----- Data -----

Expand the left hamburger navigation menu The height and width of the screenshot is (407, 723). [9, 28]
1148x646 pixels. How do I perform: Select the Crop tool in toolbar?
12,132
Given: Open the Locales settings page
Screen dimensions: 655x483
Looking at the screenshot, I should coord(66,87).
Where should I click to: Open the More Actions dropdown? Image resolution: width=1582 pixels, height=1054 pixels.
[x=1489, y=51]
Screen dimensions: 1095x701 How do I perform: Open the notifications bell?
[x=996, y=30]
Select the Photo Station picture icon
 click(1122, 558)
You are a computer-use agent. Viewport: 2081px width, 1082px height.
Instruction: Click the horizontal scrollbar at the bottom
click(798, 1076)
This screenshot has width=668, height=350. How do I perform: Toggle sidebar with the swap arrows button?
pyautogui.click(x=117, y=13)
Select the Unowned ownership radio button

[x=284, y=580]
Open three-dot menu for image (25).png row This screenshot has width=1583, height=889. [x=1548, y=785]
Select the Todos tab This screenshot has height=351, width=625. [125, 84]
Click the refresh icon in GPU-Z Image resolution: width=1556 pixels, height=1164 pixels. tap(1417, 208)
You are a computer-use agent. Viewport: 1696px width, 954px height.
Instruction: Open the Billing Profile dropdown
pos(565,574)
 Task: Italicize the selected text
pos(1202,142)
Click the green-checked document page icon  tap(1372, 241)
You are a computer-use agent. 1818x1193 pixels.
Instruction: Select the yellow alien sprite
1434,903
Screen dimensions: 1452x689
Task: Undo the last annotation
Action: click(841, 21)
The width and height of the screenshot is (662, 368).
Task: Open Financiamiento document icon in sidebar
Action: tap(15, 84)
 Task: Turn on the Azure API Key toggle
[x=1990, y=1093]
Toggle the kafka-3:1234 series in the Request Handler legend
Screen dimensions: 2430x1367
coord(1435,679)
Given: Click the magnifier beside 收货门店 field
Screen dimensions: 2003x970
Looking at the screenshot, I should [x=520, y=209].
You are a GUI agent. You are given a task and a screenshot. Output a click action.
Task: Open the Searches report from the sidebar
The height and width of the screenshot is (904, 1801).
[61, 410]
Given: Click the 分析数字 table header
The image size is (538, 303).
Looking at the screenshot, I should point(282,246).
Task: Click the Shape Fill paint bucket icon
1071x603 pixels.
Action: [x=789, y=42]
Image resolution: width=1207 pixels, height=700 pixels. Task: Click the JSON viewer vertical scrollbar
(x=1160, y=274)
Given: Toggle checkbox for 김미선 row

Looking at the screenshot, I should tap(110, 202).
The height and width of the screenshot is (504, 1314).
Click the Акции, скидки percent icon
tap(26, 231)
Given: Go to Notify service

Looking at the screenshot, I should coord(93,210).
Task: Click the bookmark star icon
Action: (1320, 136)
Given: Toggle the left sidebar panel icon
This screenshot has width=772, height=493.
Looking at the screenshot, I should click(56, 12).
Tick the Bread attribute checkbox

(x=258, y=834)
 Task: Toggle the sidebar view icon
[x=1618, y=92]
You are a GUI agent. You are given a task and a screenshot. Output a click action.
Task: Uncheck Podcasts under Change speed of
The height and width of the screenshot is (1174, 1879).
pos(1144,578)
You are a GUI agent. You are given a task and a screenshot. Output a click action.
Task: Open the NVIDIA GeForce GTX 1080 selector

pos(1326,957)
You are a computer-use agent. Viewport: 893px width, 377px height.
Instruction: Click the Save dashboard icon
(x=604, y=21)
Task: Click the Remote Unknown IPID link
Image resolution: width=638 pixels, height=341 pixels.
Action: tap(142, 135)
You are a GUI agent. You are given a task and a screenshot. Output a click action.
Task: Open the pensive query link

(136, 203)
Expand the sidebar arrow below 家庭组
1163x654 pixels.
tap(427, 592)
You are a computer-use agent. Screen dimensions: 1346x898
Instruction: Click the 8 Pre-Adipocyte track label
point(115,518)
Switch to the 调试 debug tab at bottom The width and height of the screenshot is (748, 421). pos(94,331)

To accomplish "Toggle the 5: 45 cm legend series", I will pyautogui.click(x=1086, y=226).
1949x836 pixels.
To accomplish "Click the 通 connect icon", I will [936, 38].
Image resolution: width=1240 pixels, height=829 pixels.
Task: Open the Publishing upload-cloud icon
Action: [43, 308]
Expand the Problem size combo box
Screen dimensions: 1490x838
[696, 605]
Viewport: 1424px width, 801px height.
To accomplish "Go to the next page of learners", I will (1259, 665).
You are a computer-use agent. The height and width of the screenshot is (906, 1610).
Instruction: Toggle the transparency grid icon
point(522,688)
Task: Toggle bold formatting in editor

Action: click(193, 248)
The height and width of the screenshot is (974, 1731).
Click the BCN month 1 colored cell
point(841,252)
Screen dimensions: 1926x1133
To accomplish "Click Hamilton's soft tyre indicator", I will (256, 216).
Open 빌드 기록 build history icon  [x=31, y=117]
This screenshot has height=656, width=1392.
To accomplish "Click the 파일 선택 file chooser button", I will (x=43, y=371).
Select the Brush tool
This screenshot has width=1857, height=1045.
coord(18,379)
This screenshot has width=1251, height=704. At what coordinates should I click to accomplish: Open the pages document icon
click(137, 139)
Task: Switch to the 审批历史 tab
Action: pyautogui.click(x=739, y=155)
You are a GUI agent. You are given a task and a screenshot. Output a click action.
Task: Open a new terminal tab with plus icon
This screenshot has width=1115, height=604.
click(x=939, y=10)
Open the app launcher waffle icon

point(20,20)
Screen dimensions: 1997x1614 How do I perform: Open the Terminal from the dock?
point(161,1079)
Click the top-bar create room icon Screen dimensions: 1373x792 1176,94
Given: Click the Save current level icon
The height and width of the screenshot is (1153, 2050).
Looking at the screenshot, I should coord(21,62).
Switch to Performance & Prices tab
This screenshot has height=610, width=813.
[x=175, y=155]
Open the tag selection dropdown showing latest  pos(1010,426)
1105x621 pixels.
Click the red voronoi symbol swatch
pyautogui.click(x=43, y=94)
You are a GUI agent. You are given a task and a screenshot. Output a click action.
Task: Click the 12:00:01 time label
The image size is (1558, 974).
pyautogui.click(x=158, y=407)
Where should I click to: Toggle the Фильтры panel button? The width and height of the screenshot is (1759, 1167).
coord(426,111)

-----

• _Your objective_: Please give back all of the records exactly as written.

• _Reply to the exercise_:
Expand the left hamburger navigation menu The height and width of the screenshot is (407, 723). [9, 28]
1148x646 pixels. How do I perform: Select the Crop tool in toolbar?
12,132
Given: Open the Locales settings page
Screen dimensions: 655x483
Looking at the screenshot, I should coord(66,87).
Where should I click to: Open the More Actions dropdown? Image resolution: width=1582 pixels, height=1054 pixels.
[x=1489, y=51]
Screen dimensions: 1095x701 How do I perform: Open the notifications bell?
[x=996, y=30]
Select the Photo Station picture icon
 click(1122, 558)
You are a computer-use agent. Viewport: 2081px width, 1082px height.
Instruction: Click the horizontal scrollbar at the bottom
click(798, 1076)
This screenshot has width=668, height=350. How do I perform: Toggle sidebar with the swap arrows button?
pyautogui.click(x=117, y=13)
Select the Unowned ownership radio button

[x=284, y=580]
Open three-dot menu for image (25).png row This screenshot has width=1583, height=889. [x=1548, y=785]
Select the Todos tab This screenshot has height=351, width=625. [125, 84]
Click the refresh icon in GPU-Z Image resolution: width=1556 pixels, height=1164 pixels. tap(1417, 208)
You are a computer-use agent. Viewport: 1696px width, 954px height.
Instruction: Open the Billing Profile dropdown
pos(565,574)
 Task: Italicize the selected text
pos(1202,142)
Click the green-checked document page icon  tap(1372, 241)
You are a computer-use agent. 1818x1193 pixels.
Instruction: Select the yellow alien sprite
1434,903
Screen dimensions: 1452x689
Task: Undo the last annotation
Action: click(841, 21)
The width and height of the screenshot is (662, 368).
Task: Open Financiamiento document icon in sidebar
Action: tap(15, 84)
 Task: Turn on the Azure API Key toggle
[x=1990, y=1093]
Toggle the kafka-3:1234 series in the Request Handler legend
Screen dimensions: 2430x1367
coord(1435,679)
Given: Click the magnifier beside 收货门店 field
Screen dimensions: 2003x970
Looking at the screenshot, I should [x=520, y=209].
You are a GUI agent. You are given a task and a screenshot. Output a click action.
Task: Open the Searches report from the sidebar
The height and width of the screenshot is (904, 1801).
[61, 410]
Given: Click the 分析数字 table header
The image size is (538, 303).
Looking at the screenshot, I should point(282,246).
Task: Click the Shape Fill paint bucket icon
1071x603 pixels.
Action: [x=789, y=42]
Image resolution: width=1207 pixels, height=700 pixels. Task: Click the JSON viewer vertical scrollbar
(x=1160, y=274)
Given: Toggle checkbox for 김미선 row

Looking at the screenshot, I should tap(110, 202).
The height and width of the screenshot is (504, 1314).
Click the Акции, скидки percent icon
tap(26, 231)
Given: Go to Notify service

Looking at the screenshot, I should coord(93,210).
Task: Click the bookmark star icon
Action: (1320, 136)
Given: Toggle the left sidebar panel icon
This screenshot has width=772, height=493.
Looking at the screenshot, I should click(56, 12).
Tick the Bread attribute checkbox

(x=258, y=834)
 Task: Toggle the sidebar view icon
[x=1618, y=92]
You are a GUI agent. You are given a task and a screenshot. Output a click action.
Task: Uncheck Podcasts under Change speed of
The height and width of the screenshot is (1174, 1879).
pos(1144,578)
You are a GUI agent. You are given a task and a screenshot. Output a click action.
Task: Open the NVIDIA GeForce GTX 1080 selector

pos(1326,957)
You are a computer-use agent. Viewport: 893px width, 377px height.
Instruction: Click the Save dashboard icon
(x=604, y=21)
Task: Click the Remote Unknown IPID link
Image resolution: width=638 pixels, height=341 pixels.
Action: tap(142, 135)
You are a GUI agent. You are given a task and a screenshot. Output a click action.
Task: Open the pensive query link

(136, 203)
Expand the sidebar arrow below 家庭组
1163x654 pixels.
tap(427, 592)
You are a computer-use agent. Screen dimensions: 1346x898
Instruction: Click the 8 Pre-Adipocyte track label
point(115,518)
Switch to the 调试 debug tab at bottom The width and height of the screenshot is (748, 421). pos(94,331)

To accomplish "Toggle the 5: 45 cm legend series", I will pyautogui.click(x=1086, y=226).
1949x836 pixels.
To accomplish "Click the 通 connect icon", I will [936, 38].
Image resolution: width=1240 pixels, height=829 pixels.
Task: Open the Publishing upload-cloud icon
Action: [43, 308]
Expand the Problem size combo box
Screen dimensions: 1490x838
[696, 605]
Viewport: 1424px width, 801px height.
To accomplish "Go to the next page of learners", I will (1259, 665).
You are a computer-use agent. The height and width of the screenshot is (906, 1610).
Instruction: Toggle the transparency grid icon
point(522,688)
Task: Toggle bold formatting in editor

Action: click(193, 248)
The height and width of the screenshot is (974, 1731).
Click the BCN month 1 colored cell
point(841,252)
Screen dimensions: 1926x1133
To accomplish "Click Hamilton's soft tyre indicator", I will (256, 216).
Open 빌드 기록 build history icon  [x=31, y=117]
This screenshot has height=656, width=1392.
To accomplish "Click the 파일 선택 file chooser button", I will (x=43, y=371).
Select the Brush tool
This screenshot has width=1857, height=1045.
coord(18,379)
This screenshot has width=1251, height=704. At what coordinates should I click to accomplish: Open the pages document icon
click(137, 139)
Task: Switch to the 审批历史 tab
Action: pyautogui.click(x=739, y=155)
You are a GUI agent. You are given a task and a screenshot. Output a click action.
Task: Open a new terminal tab with plus icon
This screenshot has width=1115, height=604.
click(x=939, y=10)
Open the app launcher waffle icon

point(20,20)
Screen dimensions: 1997x1614 How do I perform: Open the Terminal from the dock?
point(161,1079)
Click the top-bar create room icon Screen dimensions: 1373x792 1176,94
Given: Click the Save current level icon
The height and width of the screenshot is (1153, 2050).
Looking at the screenshot, I should coord(21,62).
Switch to Performance & Prices tab
This screenshot has height=610, width=813.
[x=175, y=155]
Open the tag selection dropdown showing latest  pos(1010,426)
1105x621 pixels.
Click the red voronoi symbol swatch
pyautogui.click(x=43, y=94)
You are a GUI agent. You are given a task and a screenshot. Output a click action.
Task: Click the 12:00:01 time label
The image size is (1558, 974).
pyautogui.click(x=158, y=407)
Where should I click to: Toggle the Фильтры panel button? The width and height of the screenshot is (1759, 1167).
coord(426,111)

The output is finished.